[[ Provided entries, beginning ]]

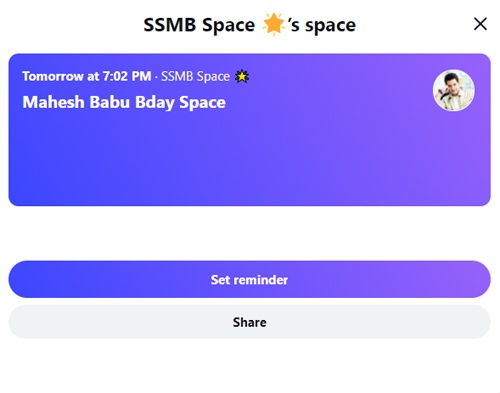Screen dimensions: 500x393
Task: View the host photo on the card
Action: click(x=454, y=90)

[[ Provided entries, end ]]
[[ Provided entries, beginning ]]

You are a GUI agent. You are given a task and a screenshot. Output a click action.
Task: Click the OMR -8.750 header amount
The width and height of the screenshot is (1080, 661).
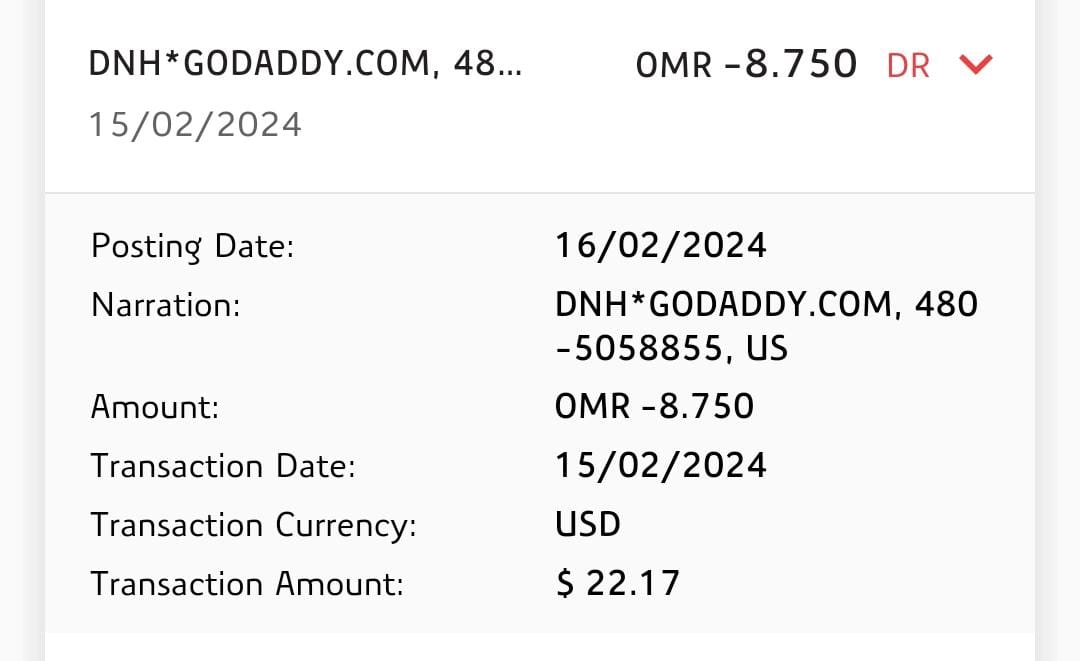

[[ Provided entries, end ]]
[[ Provided entries, beginning ]]

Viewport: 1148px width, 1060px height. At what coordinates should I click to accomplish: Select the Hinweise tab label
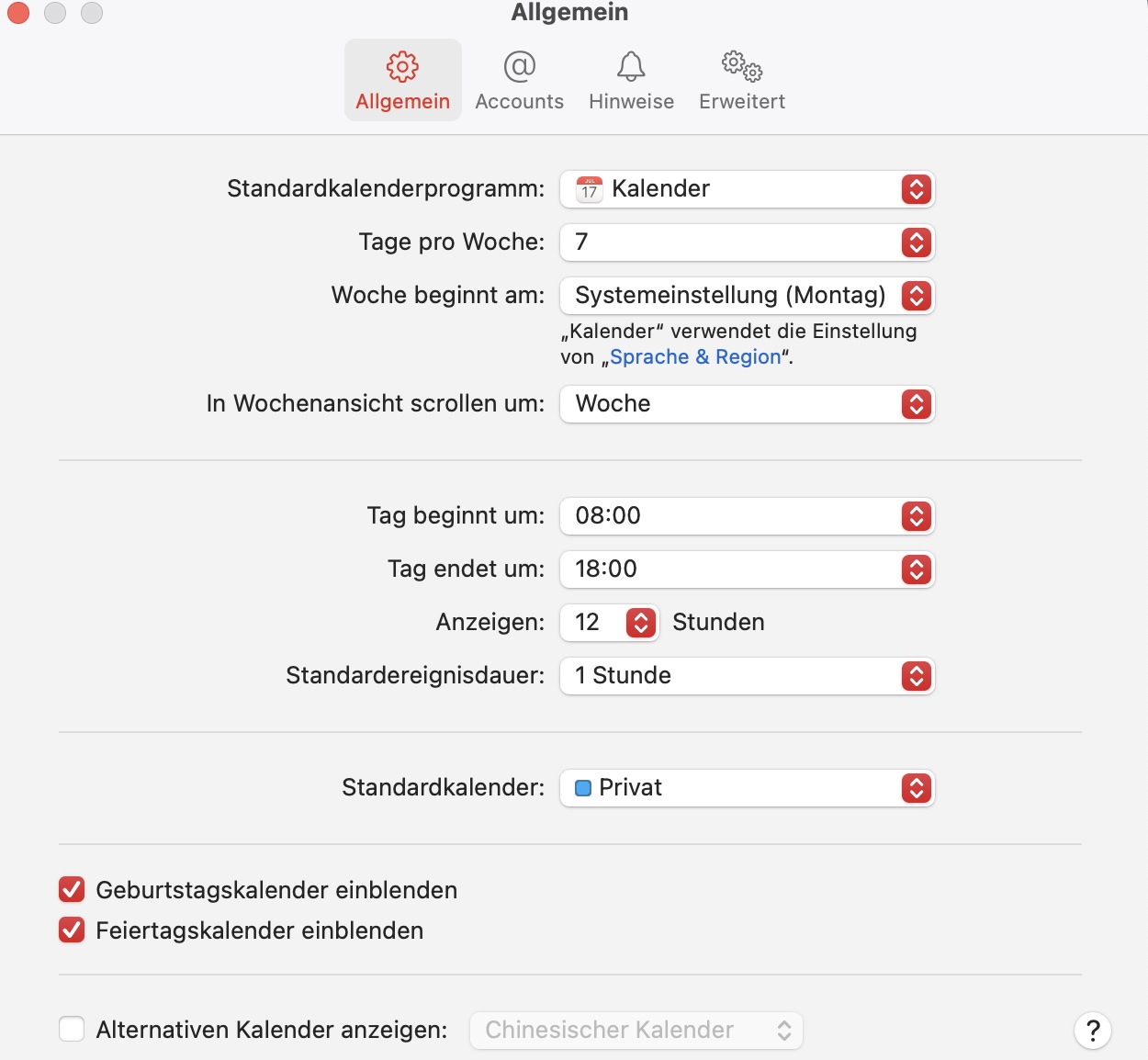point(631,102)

[[ Provided entries, end ]]

From the records above, repeat exactly the lines from the one with "You are a GUI" through the one with "The width and", both included.

Exercise solution.
You are a GUI agent. You are given a task and a screenshot. Output a click action.
Task: Click the OMR -8.750 header amount
The width and height of the screenshot is (1080, 661).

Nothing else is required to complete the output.